En 1524, Tyndale quitte sa patrie qu'il ne reverra plus. Il achève sa traduction à Hambourg et la remet à un imprimeur. Des ouvriers trop bavards en informent le prêtre Cochlaeus, qui s'apprête à mettre la main sur l'édition. Tyndale se précipite à l'atelier, saisit ses précieux manuscrits et les emporte à Worms. Son Nouveau Testament y paraîtra en 1525.

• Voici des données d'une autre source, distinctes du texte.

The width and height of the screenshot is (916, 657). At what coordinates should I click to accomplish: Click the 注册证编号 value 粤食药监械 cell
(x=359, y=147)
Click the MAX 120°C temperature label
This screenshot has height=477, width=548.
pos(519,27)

Cependant, Cochlaeus a alerté l'évêque de Londres; Tyndale sait donc que les précieux volumes seront saisis à leur arrivée en Angleterre. Pour déjouer l'étroite surveillance qui s'exerce dans les ports, les Nouveaux Testaments sont cachés dans des ballots d'étoffe ou des barils de vin. Beaucoup d'exemplaires sont néanmoins confisqués. Leurs destinataires sont astreints à défiler à cheval, le visage tourné vers la queue de l'animal, et portant visiblement le livre défendu; ils devront le jeter eux-mêmes au feu devant tous, et faire pénitence. Mais les efforts de l'évêque de Londres sont voués à l'échec: la Parole de Dieu est toujours plus ardemment désirée. Chacun veut prendre connaissance de l'ouvrage proscrit et s'ingénie à l'obtenir au mépris des menaces. En désespoir de cause, l'évêque de Londres prie Packington, un négociant de la cité, de mettre à profit ses relations commerciales avec le port d'Anvers, pour accaparer à la source toute l'édition de Tyndale. Muni d'une forte somme d'argent, Packington se rend sur le continent. L'évêque a cru "mener Dieu par le bout du doigt", écrit un chroniqueur de l'époque. Mais en cette entreprise, il ne réussira pas mieux que dans les précédentes. L'adversaire de Dieu fait souvent une oeuvre qui le trompe. Packington, ami secret de Tyndale, arrive chez le traducteur:
– Maître Tyndale, je vous ai trouvé un bon acquéreur pour vos livres.
– Et qui donc?
– L'évêque de Londres!
– Mais, si l'évêque veut ces livres, ce ne peut être que pour les brûler!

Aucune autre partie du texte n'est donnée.